Items you will need:
- 2x stepper motors -https://amzn.to/2HZy21u
- 2x stepper motor L-brackets (these come with the motors in the amazon link)
Step 1: 3D Printing
To start off with you will need to 3D print 3 of the Pand tilt motor mount with 16mm bearing.stl files. Once you are done printing you can then take 2 of the bearings and place them in the hole on the bottom of the plate as shown in the photo above. Then take a brass stand-off and hammer it into the bearings from the other side of the plate about 3mm. Now take an M3 bolt and screw it into the stand-off from the bottom as shown in the photo above. Take the big gear and hammer slightly onto the top stand off. Attach the stepper motor using the 4 small holes at the other end of the plate. Attach the small gear onto the shaft of the motor and then place the drive belt onto the two gears.
Step 2: Bottom Yoke Section
Now 3D print the Bottom Yolk Section.stl. Once it has finished printing use some form of heating to heat the pipe section on the bottom of the yoke and then place it onto the big gear lining the hole up on the pipe with one of the grub screw holes on the gear. Screw an M4 bolt into the hole securing the bottom yoke section onto the big gear. Now fix the second motor to the Yoke section using an L-bracket, 4x M3 screws and 4x M4 nut and bolts. Fix another L-bracket to the other side using only two M4 nut and bolts. Fix it so that it extends further out than the body of the yoke section as the photo shows above.
Step 3: Tilt Mechanism
Repeat the first step by attaching 2 bearings and brass standoffs to create the gear system how ever you will need to add an extra brass standoff on the other side of the bearings to attach the Tilt plate. You will then need to attach this plate to the stepper motor which has been attached to the bottom yoke plate making sure that the big gear faces outwards. This will then allow you to attach the small gear to the stepper shaft whilst also putting on the pulley belt.
Step 4: Tilt Mechanism: Part 2
You will then take the last Pand tilt motor mount with 16mm bearing.stl and attach it to the other side of the bottom yoke section using the L-bracket and 4x M3 screws and nuts. You will then add two bearings in the same way which you did in step 1 and in step 3. You will hammer in a brass standoff into the bearings on the side which faces in towards the Yoke. Then screw in an M3 screw and add another standoff onto the end of the other one like in the photo above.
Step 5: Adding Tilt Plate
Now you need to print out the Camera mount.stl file. Once you have printed this out you need to attach either end to the brass standoffs on either side using M3 screws. Once you have done this you are finished on the building side of things.

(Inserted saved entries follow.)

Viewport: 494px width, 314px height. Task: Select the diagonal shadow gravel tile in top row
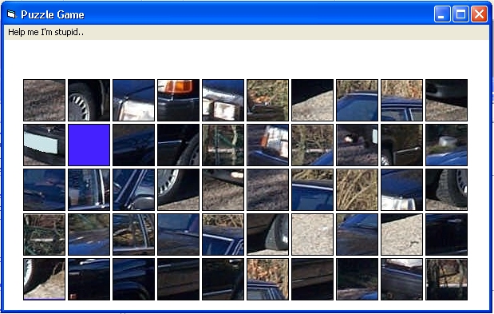(x=312, y=100)
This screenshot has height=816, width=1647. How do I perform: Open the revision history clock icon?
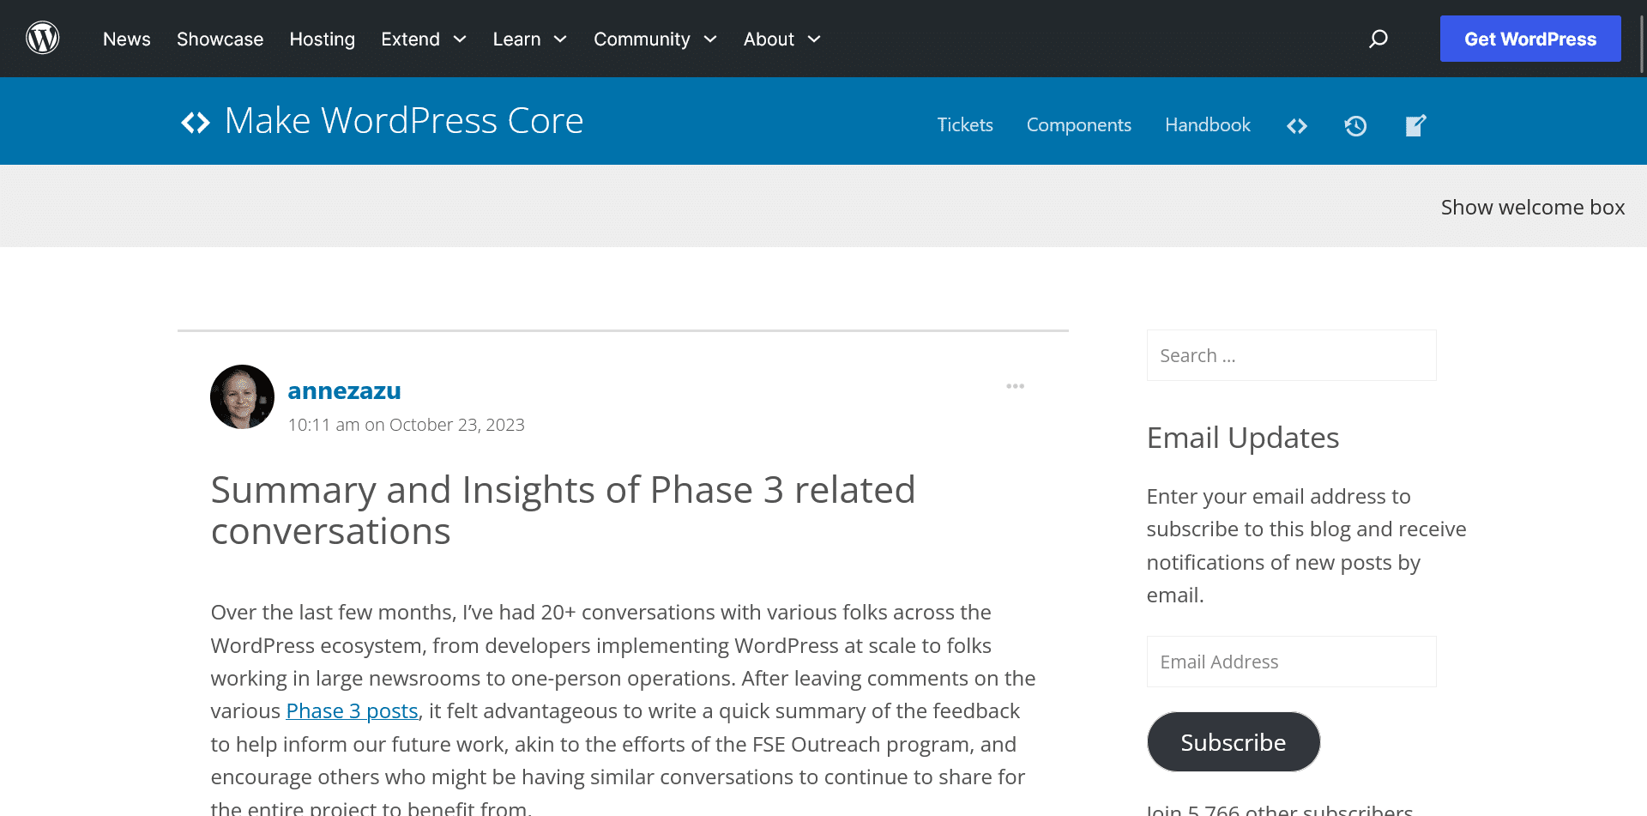point(1355,126)
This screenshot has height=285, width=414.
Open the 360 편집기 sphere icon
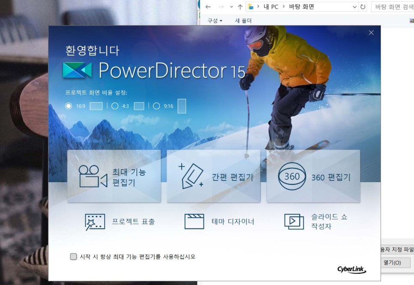292,175
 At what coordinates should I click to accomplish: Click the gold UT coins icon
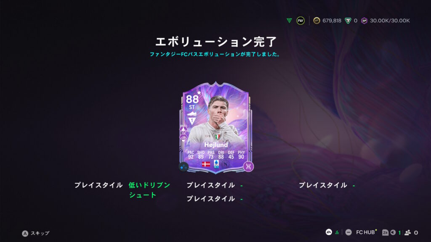[x=317, y=21]
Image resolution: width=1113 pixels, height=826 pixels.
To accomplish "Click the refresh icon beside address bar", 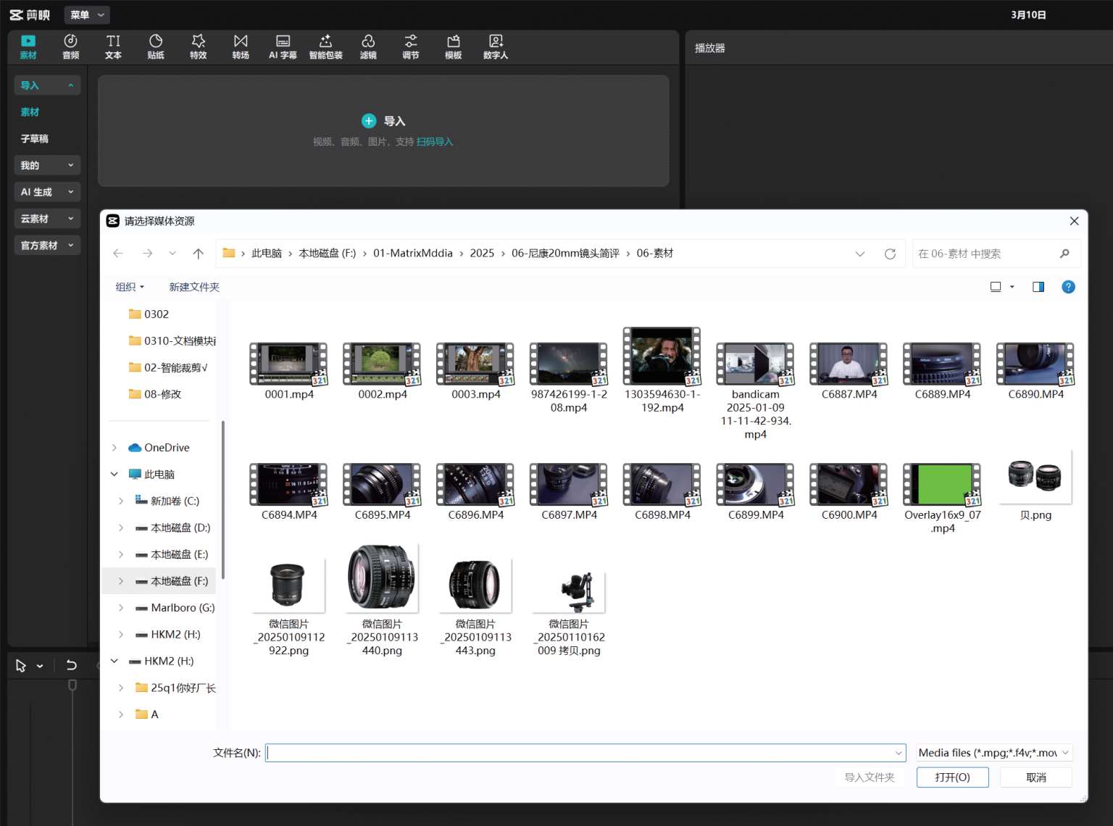I will pyautogui.click(x=890, y=254).
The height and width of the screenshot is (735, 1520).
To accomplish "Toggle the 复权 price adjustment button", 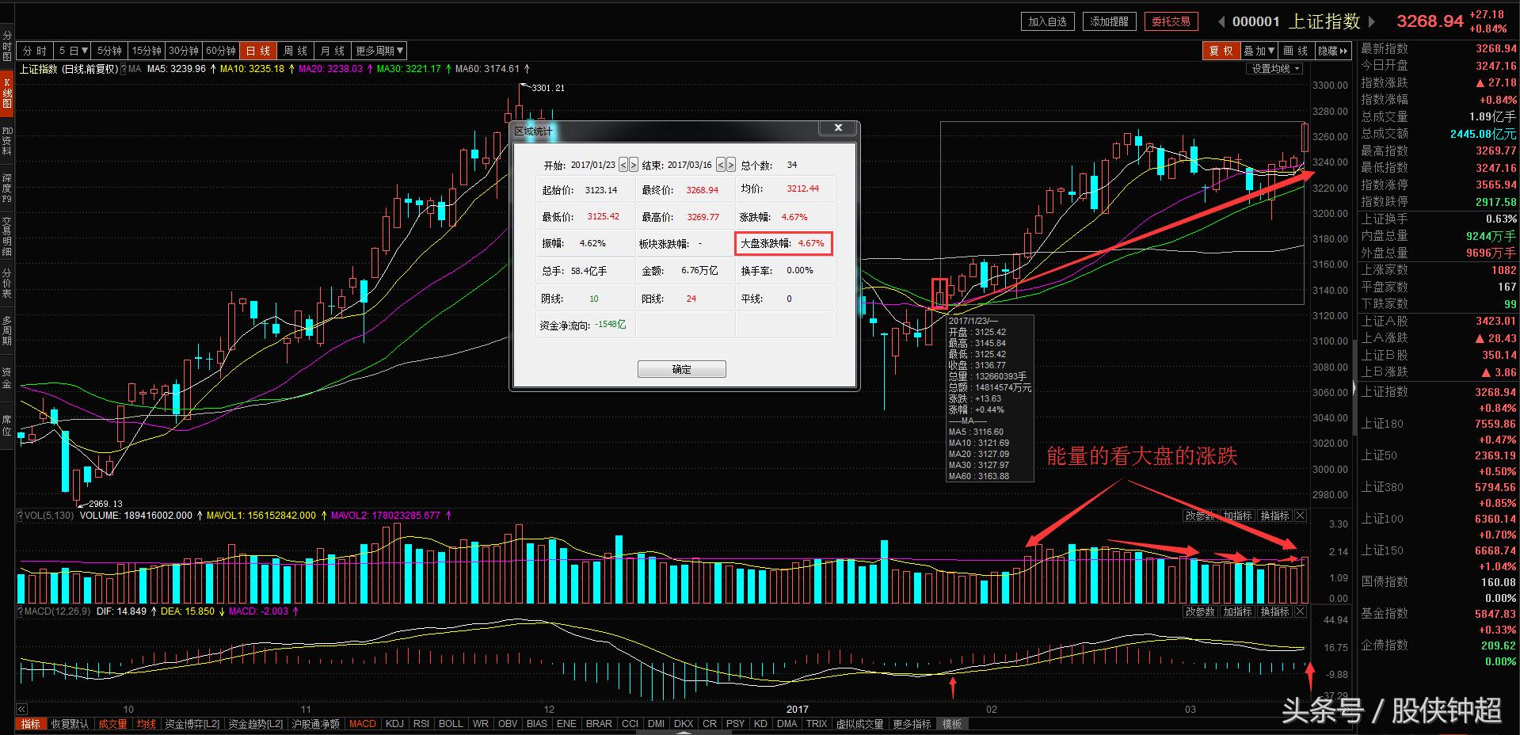I will [1221, 51].
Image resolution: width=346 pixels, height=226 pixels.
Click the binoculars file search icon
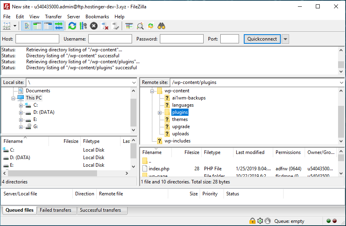(161, 26)
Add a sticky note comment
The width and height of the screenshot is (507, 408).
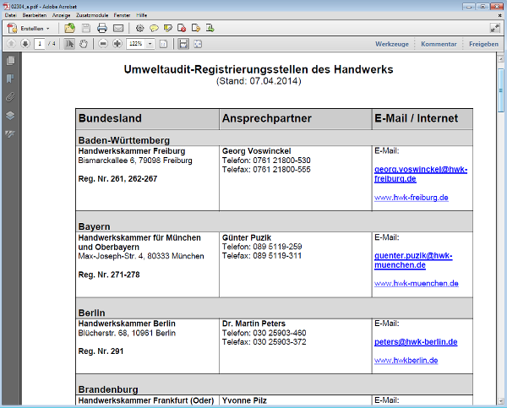coord(154,28)
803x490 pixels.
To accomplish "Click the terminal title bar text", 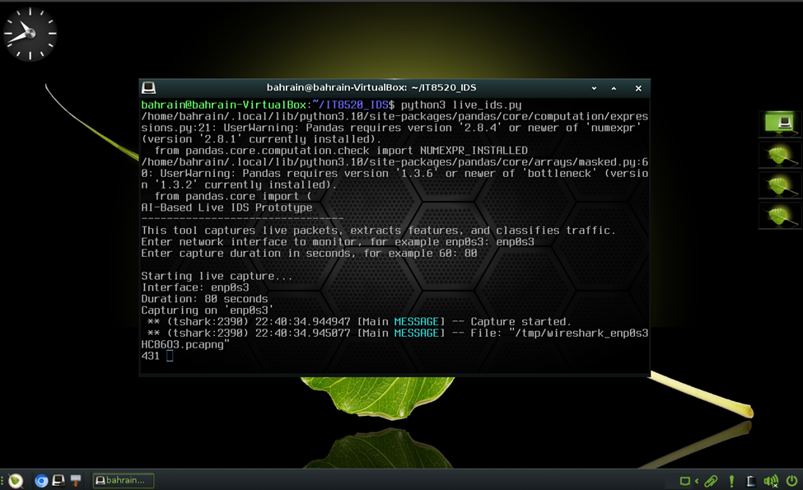I will [371, 87].
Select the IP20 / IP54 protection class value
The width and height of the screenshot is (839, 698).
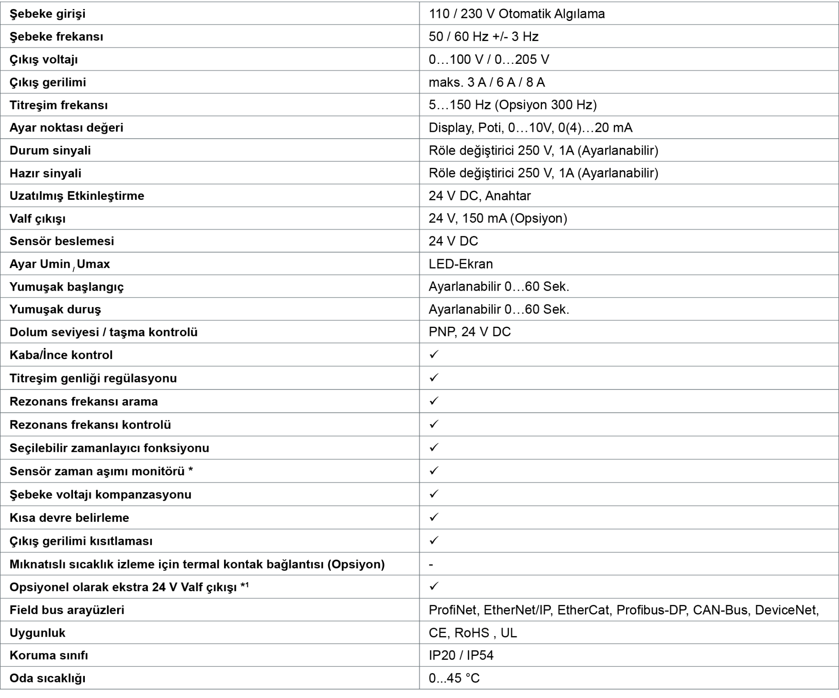pos(461,655)
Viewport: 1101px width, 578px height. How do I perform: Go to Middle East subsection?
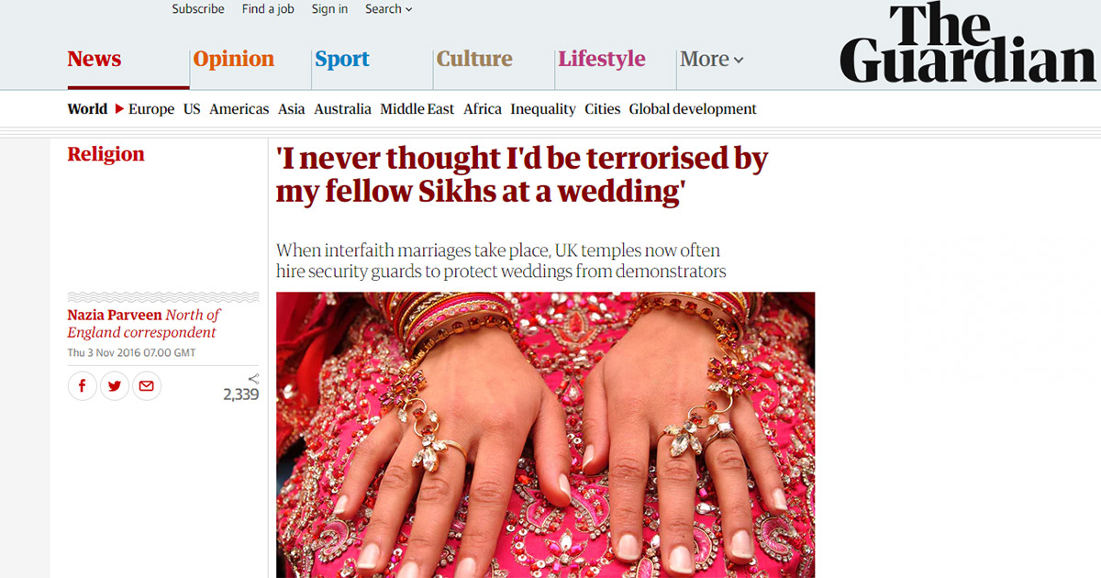(x=417, y=109)
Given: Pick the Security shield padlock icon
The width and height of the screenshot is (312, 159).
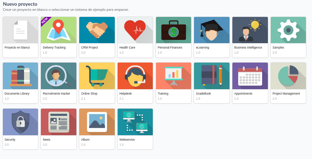Looking at the screenshot, I should [x=20, y=122].
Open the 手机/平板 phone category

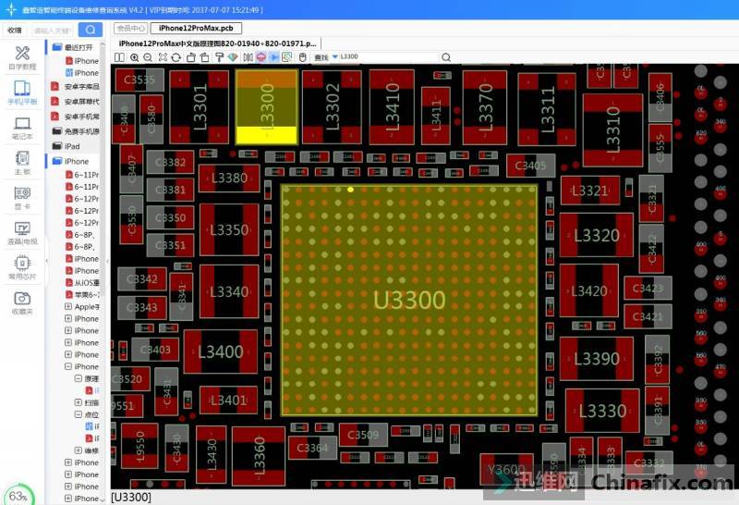(x=21, y=93)
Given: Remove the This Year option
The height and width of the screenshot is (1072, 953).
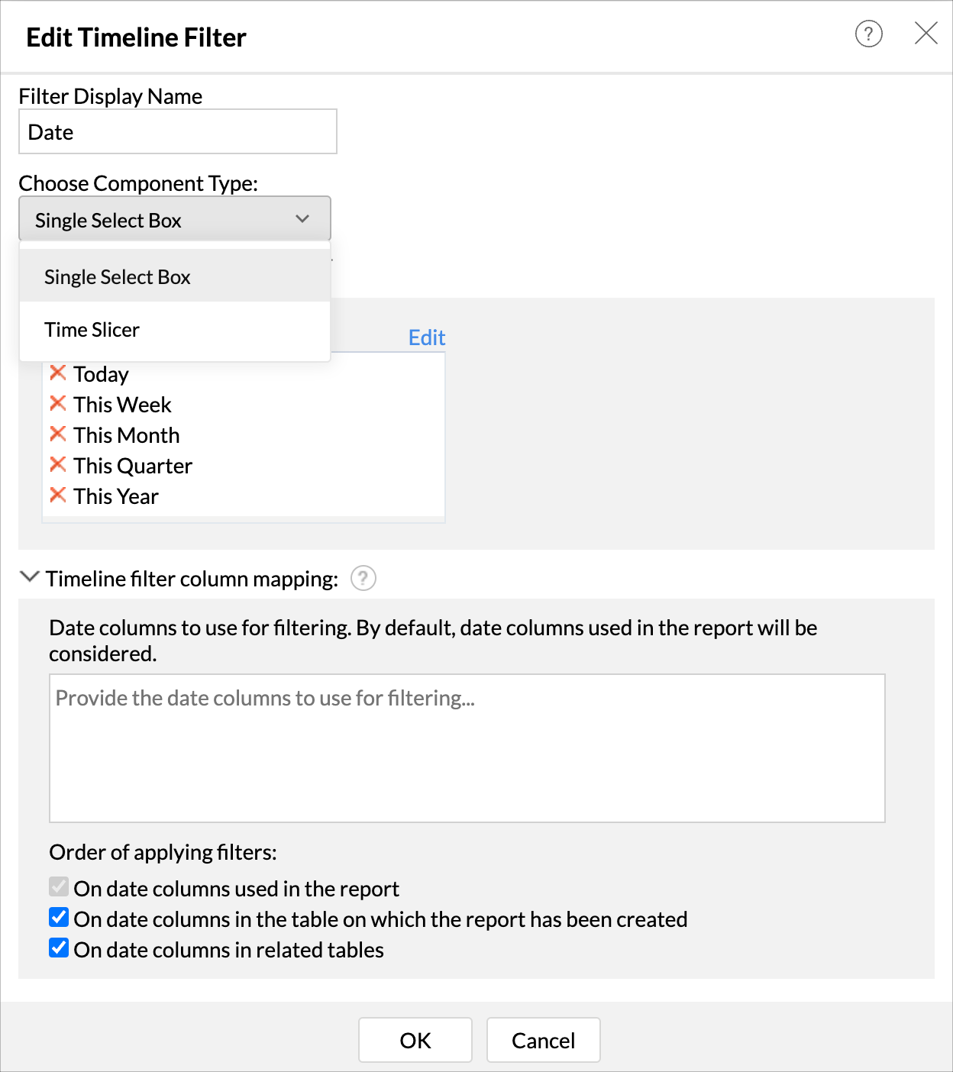Looking at the screenshot, I should pos(58,496).
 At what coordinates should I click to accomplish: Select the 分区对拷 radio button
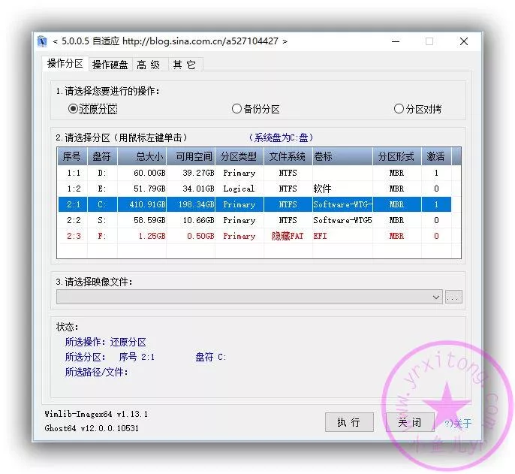399,109
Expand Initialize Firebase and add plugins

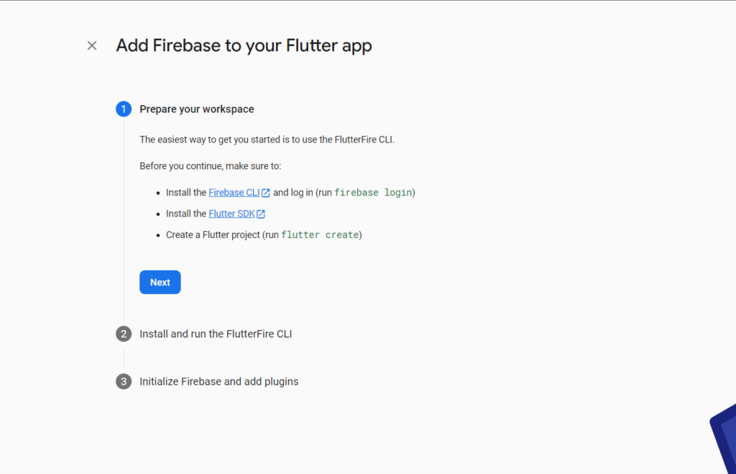point(219,381)
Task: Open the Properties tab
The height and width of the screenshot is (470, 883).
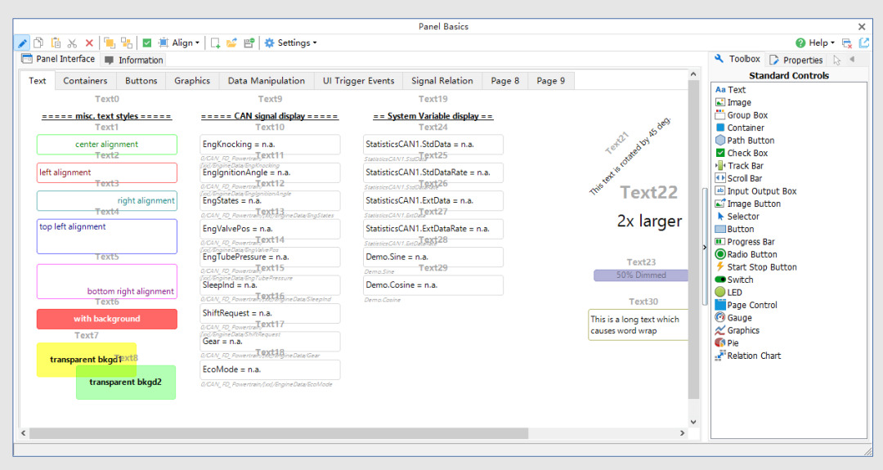Action: point(796,60)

Step 6: Soldering and Wiring
You will now need to solder the pins to 2 easy driver boards as this is what we are going to use to drive the 2 stepper motors on the pan tilt mechanism. Above is the wiring diagram which shows the Raspberry Pi 3 as this is what I used when making. If you are using different versions of the Raspberry Pi then make sure you look at the GPIO header diagram of the Pi you are using and then change the signal and direction pins to suitable pins making sure you remember which is which. You will also have to change the pin numbers in the code later on. To power the easy drivers you will need a 9V 2A power supply. I have used the DC barrel jack of an Arduino and then used the power pins from the Arduino to power both easy drivers, however you may want to use something different.
Step 7: Setting Up Raspberry Pi and Installing Python Programs
You will need to download pantilt.py and 2motors.py and put it on your Raspberry Pi in the same directory. Then to start the timelapse you will have to run 2motors.py. A GUI should appear and this is where you input your settings for your time-lapse. At the moment the GUI is not fully finished but I will be adding more things soon. Feel free to write your own programs if you want to add any other functions that are not included in the GUI.